Важенин послушно брал со стола хлеб, укладывал на него ломоть колбасы, жевал, одновременно смахивая неуверенными движениями ладони хлебные крошки, прилипавшие к мокрому подбородку, и, совсем уже захмелев, машинально досказывал заплетающимся языком:

– И ведь что непонятно! – тянулся он к Саньке и цеплялся за его рукав. – Когда я вышел из кадров, то всему управлению уже было известно, что меня вытурили по статье. А откуда? как? – черт его знает!.. Иду по коридору, спускаюсь по лестнице, а кто-то уже за спиной говорит: «А за что его так?» Ему отвечают: «Ясное дело – за пьянку». А я, веришь ли, за весь этот месяц ни грамму не выпил. Ну вот даже ни грамму! – соединил он пальцы в щепоть. – А кто-то третий уже тихо подсказывает: «А почернел-то как, а согнулся! Да-а, Иван Тимофеич, водка, она до добра не доводит! Явился бы трезвым, так, может, еще обошлось бы. Сам дурак…»

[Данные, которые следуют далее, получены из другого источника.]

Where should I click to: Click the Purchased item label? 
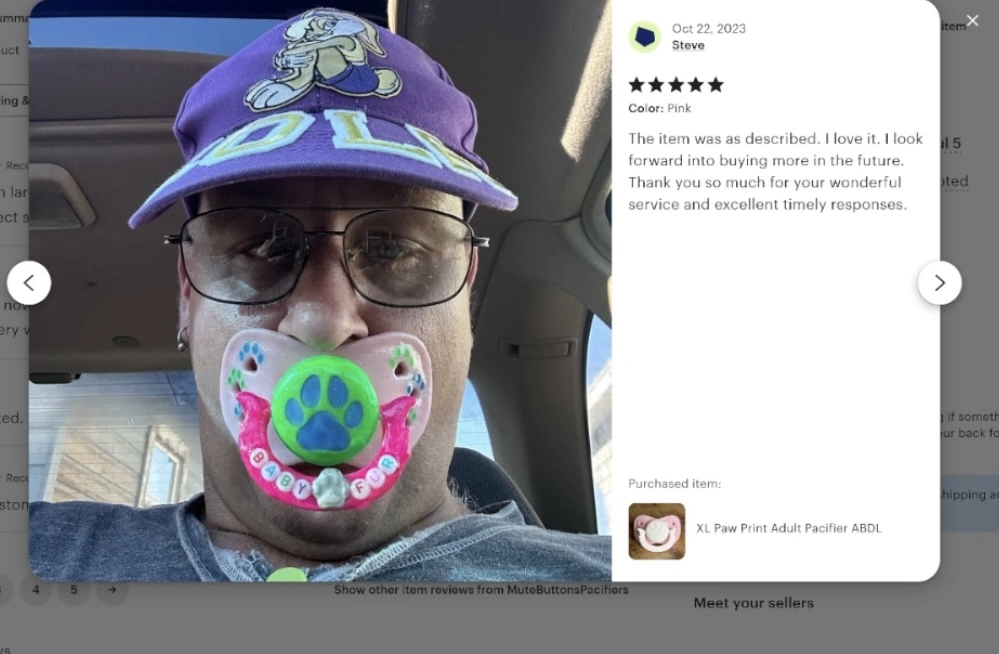(x=675, y=484)
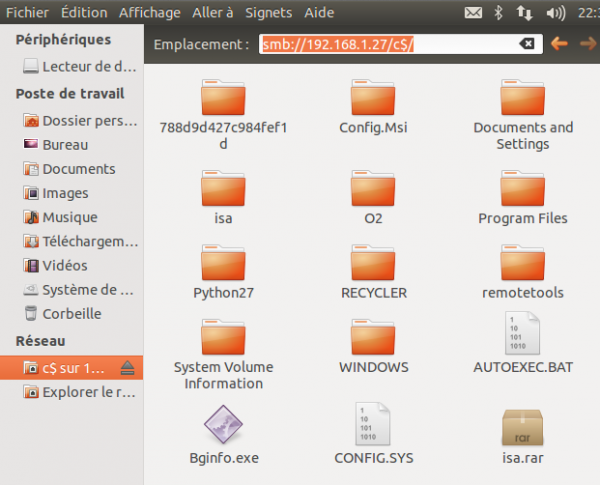Viewport: 600px width, 485px height.
Task: Clear the location field text
Action: coord(526,44)
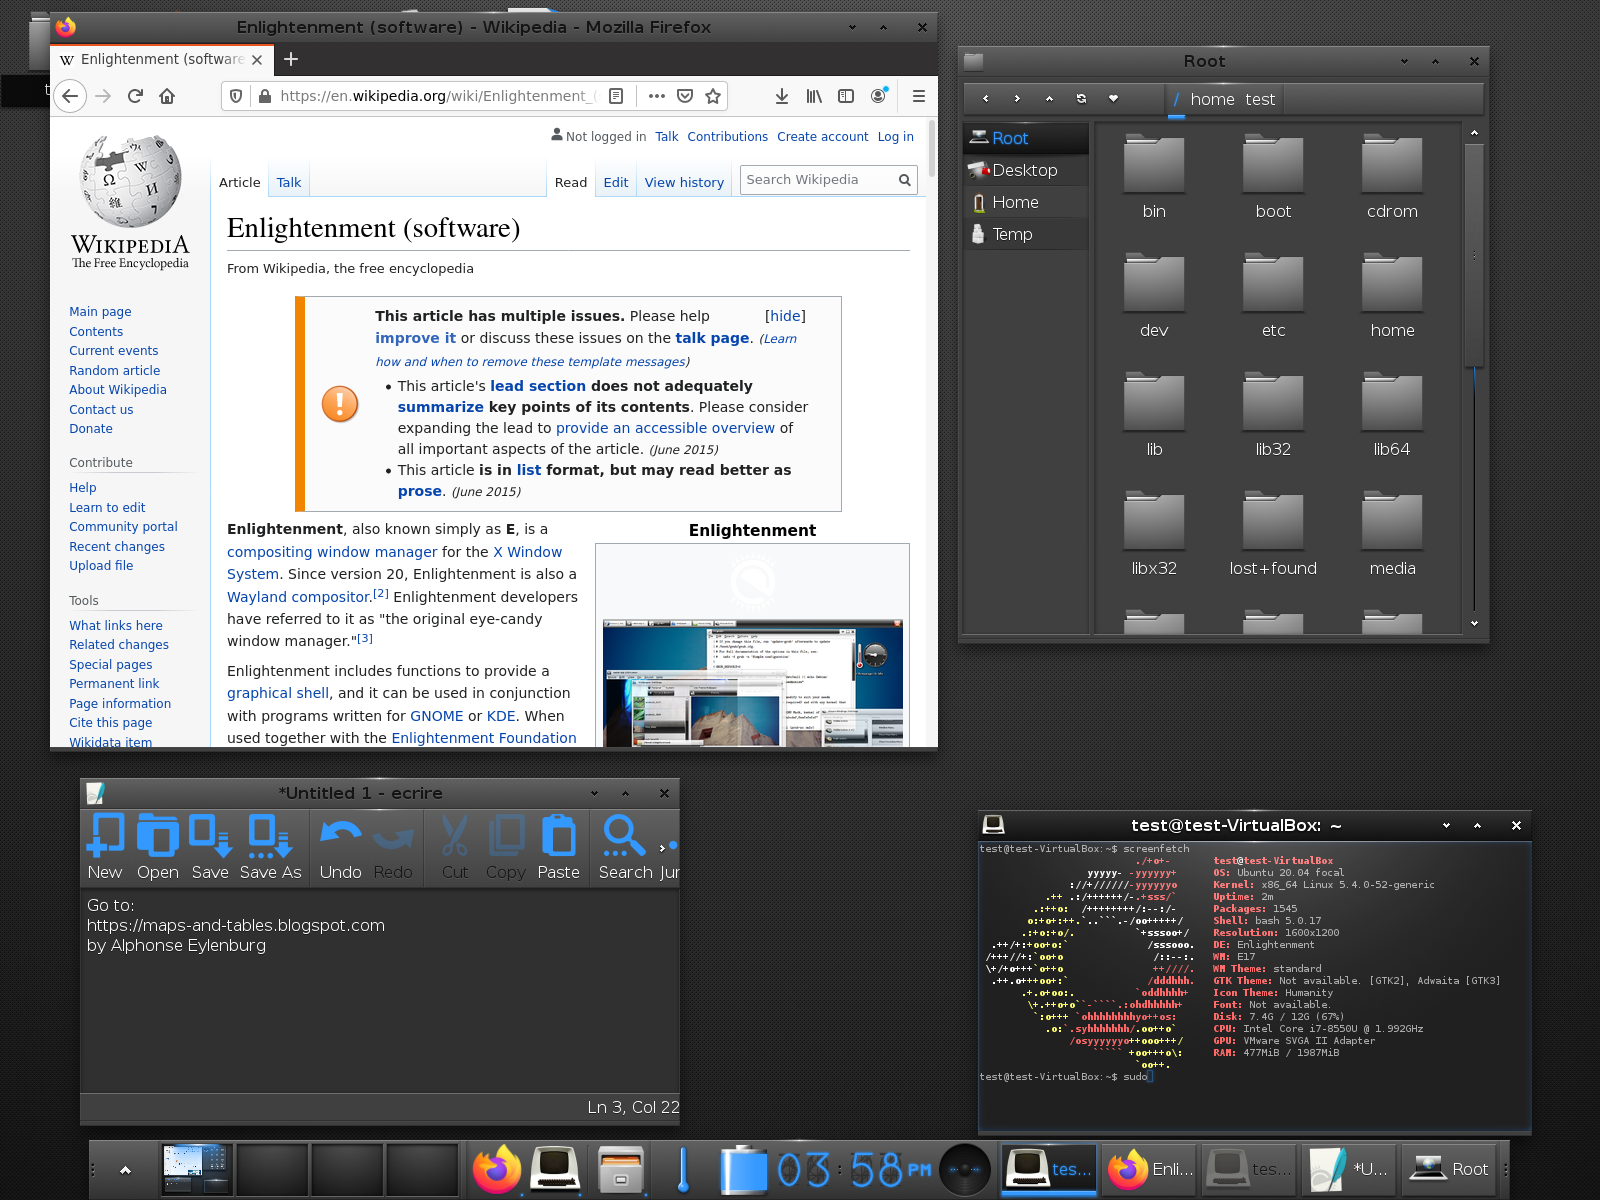Switch to the Wikipedia Talk tab

[289, 182]
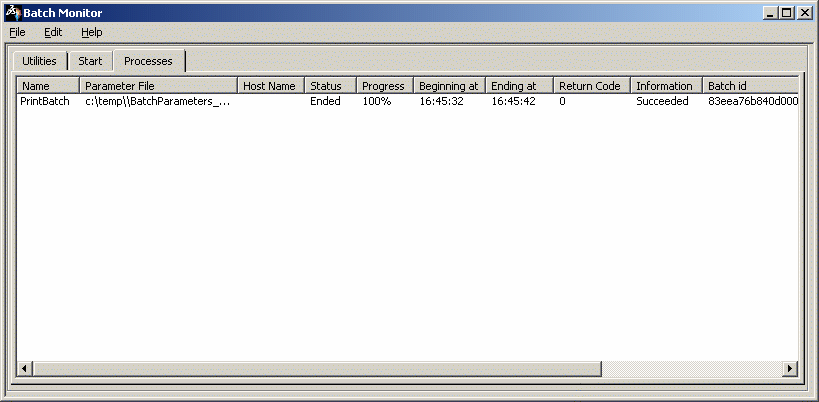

– Ах-ха-ха! – заливался хохотом Санька, всплескивая длинными, перевитыми жилами руками, по которым ездили, обнажая их, не по росту короткие, мятые рукава пиджака; и из глубины его развесистого рта, когда он запрокидывал лохматую голову, виднелись недожеванные огуречные ошметки. Потом он успокаивался, но все еще продолжая гыгыкать и поматывать головой, закуривал папироску и как-то мудрено, чуть ли не по-книжному изрекал:

– Да-a, ничего не поделаешь, милый мой! Видишь ли, дело в том, что люди уж так устроены, что они особенно склонны, повторяю – особенно склонны замечать отрицательное. И даже если его нет, они выдумывают его сами. Чтобы было о чем посудачить, понимаешь? Чтобы жить интереснее было!.. Жизнь – это спектакль. Люди – это актеры. Но режиссера у них нет. А их создатель бросил их на сцену жизни еще черт-те когда, повелел им зарабатывать хлеб в поте лица, размножаться, да и постепенно забыл об их существовании; видимо у него появились другие делишки, более важные, нежели наблюдать за Землей. И предоставленные сами себе, они вынуждены сами выдумывать и сценарии, заботиться о смене масок на разное время дня и на разные обстоятельства. А так как режиссера у них нет, то им и подсказывать некому, что у кого на душе, вот они и вынуждены сами оделять себя ролью, но только такой, на какую способен их мозг – ни больше ни меньше…

Важенин глаз с него не сводил. Проценко был старше его; имея недюжинную силу и светлую голову, когда-то по всему району был верховодом среди уличной молодежи и благосклонно оказывал ему покровительство; раза два или три поступал в институты, но так ничего и не закончив и не найдя себе поприща по душе, постепенно стал опускаться. Видясь с Проценко лишь от случая к случаю, когда тот, напялив на себя драный халат, мел по утрам во дворе или болтался подвыпивши где-нибудь у магазинов, он и предположить не мог, что в этом уже никудышном на вид человеке все еще содержится столько ума.

– А что? – выхвалялся Проценко, умело стягивая зубами белую фольговую шляпку с бутылки и переходя на другую тему. – Помашешь там спозаранку метелкой… тьфу, – выплюнул он шляпку на стол, – дорожки поскребешь – и, пожалуйста, – весь день в твоем распоряжении. Гуляй – не хочу! Так что, Витюха, за трудовую не переживай. В нашей организации на это не смотрят, – была бы номенклатурная единица. А где надо, я еще словечко замолвлю. Там меня все знают, как говорится: от мала до велика. Недельку еще отдохни, оклемайся и двигай к нам. Гадом буду, не пожалеешь…

Важенин благодарно таращился на него вконец уже осоловевшими, мутными глазами, кивал головой, да так размашисто, что казалось, она у него вот-вот отлетит и крепко ударится об угол стола, и все пытался еще что-то сказать – сокровенное, наболевшее, но только что-то шипел, пуская слюну изо рта, мычал. Потом, с непривычки так много пить, упал головою на стол и ничего уже не помнил.

Наутро, вопреки когда-то заведенному правилу: не выходить из дому небритым. Важенин не побрился – посмотрел на себя в зеркало, ощупал щетину и махнул рукой.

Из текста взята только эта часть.